* [Exercise description]:
Rewrite the listing below, putting "title" wherever "heading" appears and changing nothing else. Leave the pictures out of your answer.

* [Dataset records]:
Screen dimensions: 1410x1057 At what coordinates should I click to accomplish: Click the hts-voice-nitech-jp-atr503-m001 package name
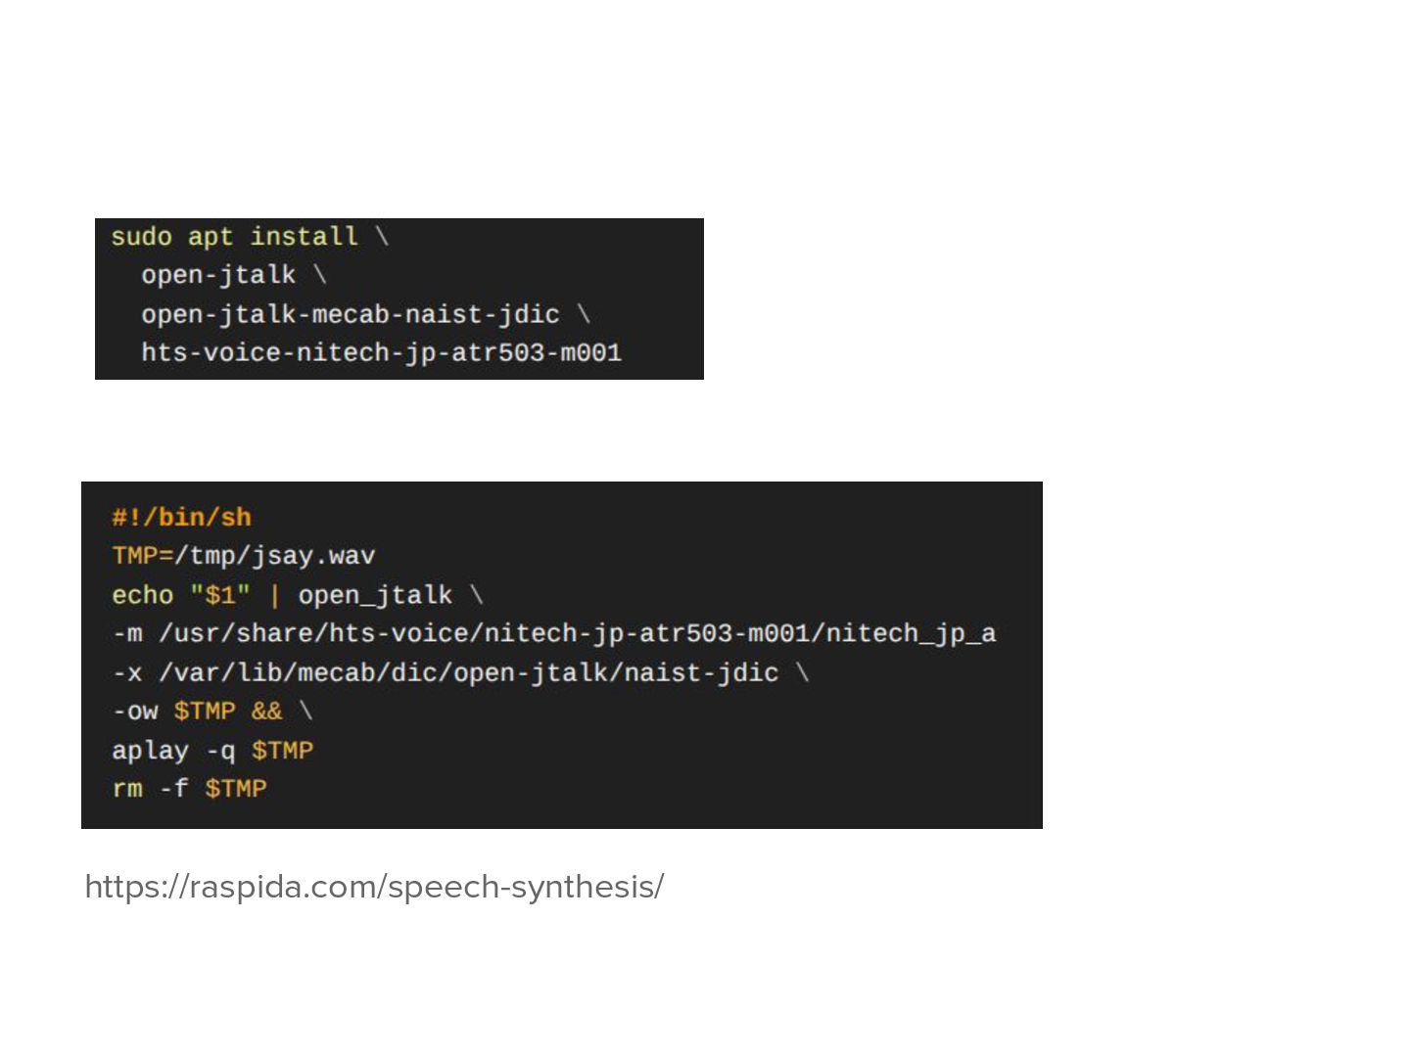(x=381, y=352)
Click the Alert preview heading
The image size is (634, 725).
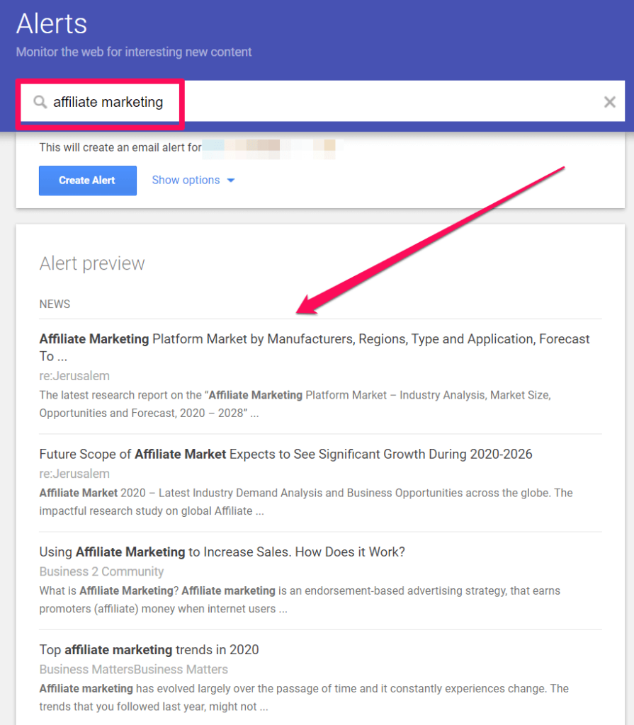92,263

* [Expected output]:
Screen dimensions: 1410x1057 At what coordinates should I click to accomplish: Click the hts-voice-nitech-jp-atr503-m001 package name
(x=381, y=352)
Click the Alert preview title
The image size is (634, 725).
92,263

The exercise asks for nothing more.